From Einstein's equations of photoelectric effect, we have
$h\nu =h{\nu }_0+{\displaystyle \frac{1}{2}}m{v^2}_{max}$
If $V_0$ is the stopping potential, then we have
$e{V}_0$=${\displaystyle \frac{1}{2}}m{v^2}_{max}$
$h\nu =h{\nu }_0+e{V}_0$
Or $V_0={\displaystyle \frac{h\nu }{e}}-{\displaystyle \frac{h{\nu }_0}{e}}$
The above equation represents a straight line whose slope is ${\displaystyle \frac{h}{e}}$ and makes and intercept ${\displaystyle \frac{h{\nu }_0}{e}}$ with negative y axis.

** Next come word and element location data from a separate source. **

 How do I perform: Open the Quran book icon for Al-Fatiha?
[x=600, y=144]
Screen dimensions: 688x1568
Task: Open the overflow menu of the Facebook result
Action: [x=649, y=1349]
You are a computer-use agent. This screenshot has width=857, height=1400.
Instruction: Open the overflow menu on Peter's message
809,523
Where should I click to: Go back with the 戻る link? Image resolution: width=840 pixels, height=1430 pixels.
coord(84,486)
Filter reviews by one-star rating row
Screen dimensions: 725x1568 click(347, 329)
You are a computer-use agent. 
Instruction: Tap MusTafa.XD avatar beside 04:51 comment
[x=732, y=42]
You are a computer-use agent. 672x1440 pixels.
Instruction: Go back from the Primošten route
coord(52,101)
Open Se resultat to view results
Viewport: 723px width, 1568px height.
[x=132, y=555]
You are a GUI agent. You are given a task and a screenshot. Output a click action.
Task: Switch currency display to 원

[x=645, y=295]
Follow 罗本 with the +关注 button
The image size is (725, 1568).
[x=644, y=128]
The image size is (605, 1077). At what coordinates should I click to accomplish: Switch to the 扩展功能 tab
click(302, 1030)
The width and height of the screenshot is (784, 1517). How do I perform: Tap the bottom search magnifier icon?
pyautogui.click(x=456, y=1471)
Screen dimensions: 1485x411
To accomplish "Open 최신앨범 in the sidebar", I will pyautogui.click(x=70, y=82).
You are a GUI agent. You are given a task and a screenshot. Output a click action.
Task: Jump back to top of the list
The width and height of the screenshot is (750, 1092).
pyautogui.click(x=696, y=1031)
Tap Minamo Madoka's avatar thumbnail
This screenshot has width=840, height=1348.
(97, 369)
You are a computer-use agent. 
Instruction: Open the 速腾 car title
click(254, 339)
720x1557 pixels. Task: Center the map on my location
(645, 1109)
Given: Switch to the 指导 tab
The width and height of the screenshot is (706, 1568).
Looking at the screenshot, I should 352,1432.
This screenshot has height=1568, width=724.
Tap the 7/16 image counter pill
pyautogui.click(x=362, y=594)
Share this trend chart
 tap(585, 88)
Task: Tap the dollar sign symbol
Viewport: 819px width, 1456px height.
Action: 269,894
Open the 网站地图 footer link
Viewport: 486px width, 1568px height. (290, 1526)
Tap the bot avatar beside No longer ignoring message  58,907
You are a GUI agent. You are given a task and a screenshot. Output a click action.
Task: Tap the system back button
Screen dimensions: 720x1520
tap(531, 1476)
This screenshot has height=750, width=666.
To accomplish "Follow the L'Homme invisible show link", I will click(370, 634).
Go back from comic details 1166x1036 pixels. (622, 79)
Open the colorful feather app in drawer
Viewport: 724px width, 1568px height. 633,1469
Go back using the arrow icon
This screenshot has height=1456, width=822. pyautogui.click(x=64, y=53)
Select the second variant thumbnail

From the above formula we can calculate slope of the graph,
$${\displaystyle \frac{1.28-0.16}{8.22\ast {10}^{14}-5.49\ast {10}^{14}}}=4.1\ast {10}^{-15}Js{C}^{-1}$$
$$\begin{array}{rl}& {\displaystyle \frac{h}{e}}=4.1\ast {10}^{-15}\\ & h=e\ast 4.1\ast {10}^{-15}\\ & h=6.57\ast {10}^{-34}Js\\ & {\nu }_0=5.15\ast {10}^{14}Hz\end{array}$$

Now that we found the value of Planck's constant, we can find the work function for the metal,
$\begin{array}{rl}& W=h{\nu }_0\\ & W=3.38\ast {10}^{-19}J={\displaystyle \frac{3.38\ast {10}^{-19}}{1.6\ast {10}^{-19}}}=2.11eV\end{array}$

Therefore,
The value of Planck's constant is $$6.57\ast {10}^{-34}Js$$,
Threshold frequency is $$5.15\ast {10}^{14}Hz$$,
Work Function of the metal is $3.38\ast {10}^{-19}J$ $=2.11eV$

Note: The symbol for voltage and frequency look similar but are different physical quantities. Always recheck the value before substituting it in an equation.